The Honest Comparison Table
| Software | Best For | Worst For | Setup Time | Annual Cost |
|---|---|---|---|---|
| INSZoom | Large firms | Small firms | 4 weeks | $15k+ |
| Docketwise | Mid-sized firms | Complex reporting | 1 week | $5k-$10k |
| LawLogix | Enterprise | Small budget | 12 weeks | $25k+ |
| Cerenade | PERM specialists | H-1B volume | 2 weeks | $6k-$12k |
| Tracker I-9 | I-9 only | Full case mgmt | 1 day | $2k-$5k |
| ImmigrationTracker | Corporate | Law firms | 1 week | $4k-$8k |
| SimpleCitizen | Family cases | Employment cases | 3 days | $3k-$6k |
| EIG Software | Offline needs | Remote work | 1 day | $3k-$5k |
| Filevine | Custom builds | Quick start | 12 weeks | $10k+ |
| LawCoyote | Solo practice | Volume filing | 1 hour | $50/month |
What Nobody Tells You About April Filing Windows?
April is different. October through March, you have time. April hits, and everything breaks. USCIS changes forms without warning. DOL updates prevailing wage data. Consulates change document requirements.

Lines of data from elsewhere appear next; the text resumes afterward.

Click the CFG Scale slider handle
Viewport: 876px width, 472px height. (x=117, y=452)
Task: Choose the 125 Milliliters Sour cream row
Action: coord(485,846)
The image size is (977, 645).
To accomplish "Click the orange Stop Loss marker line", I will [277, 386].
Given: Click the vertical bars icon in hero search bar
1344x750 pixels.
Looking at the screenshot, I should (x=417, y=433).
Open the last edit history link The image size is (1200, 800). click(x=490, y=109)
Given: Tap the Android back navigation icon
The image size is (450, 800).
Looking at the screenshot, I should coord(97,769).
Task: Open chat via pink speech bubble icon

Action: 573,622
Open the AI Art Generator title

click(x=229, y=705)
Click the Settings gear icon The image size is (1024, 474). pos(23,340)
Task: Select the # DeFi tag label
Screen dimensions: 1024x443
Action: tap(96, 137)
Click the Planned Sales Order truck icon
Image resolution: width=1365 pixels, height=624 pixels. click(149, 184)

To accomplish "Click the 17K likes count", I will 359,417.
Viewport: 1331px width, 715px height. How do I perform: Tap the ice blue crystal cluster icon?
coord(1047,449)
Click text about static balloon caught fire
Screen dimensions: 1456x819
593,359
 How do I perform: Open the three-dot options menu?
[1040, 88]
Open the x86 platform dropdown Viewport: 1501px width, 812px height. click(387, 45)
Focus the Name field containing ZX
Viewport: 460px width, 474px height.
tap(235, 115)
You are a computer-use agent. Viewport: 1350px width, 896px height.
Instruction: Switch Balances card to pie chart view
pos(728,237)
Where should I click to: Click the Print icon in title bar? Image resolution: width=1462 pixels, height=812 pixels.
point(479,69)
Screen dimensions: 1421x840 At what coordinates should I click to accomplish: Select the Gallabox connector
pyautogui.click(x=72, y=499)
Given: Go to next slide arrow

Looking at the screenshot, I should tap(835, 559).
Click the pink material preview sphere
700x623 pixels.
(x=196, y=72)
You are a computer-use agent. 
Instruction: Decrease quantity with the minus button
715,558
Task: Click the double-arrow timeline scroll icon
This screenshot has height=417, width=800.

The best Immigration Case Management Software in the world cannot fix bad data entry. I have seen firms with $50k software fail because a paralegal typed a birth date wrong. The software accepted it. USCIS rejected it.
Here is my real advice. Buy software that automates. But keep a human checking every critical date. Two weeks before any filing deadline, print the list. Read every date. Compare to source documents.
Software is a tool. Not a replacement.
The Final Thoughts
The April 2026 filing window is three weeks away. If you do not have Immigration Case Management Software in place by April 1, you are filing paper. That is not hyperbole. That is reality.
INSZoom remains the safe choice for large firms. Docketwise is the smart choice for mid-sized firms. LawLogix is the enterprise choice for corporations.
Everyone else. Cerenade for PERM. Tracker I-9 for I-9s. SimpleCitizen for family cases. Skip the rest. Skip the hype. Skip the AI predictions. Test the software yourself. Run a mock filing. Time it. Check the support hours.
Then buy what works for your April 15 deadline. Because USCIS does not care which software you use. They only care if the form is correct and on time.
Do not let bad software cost you a filing window.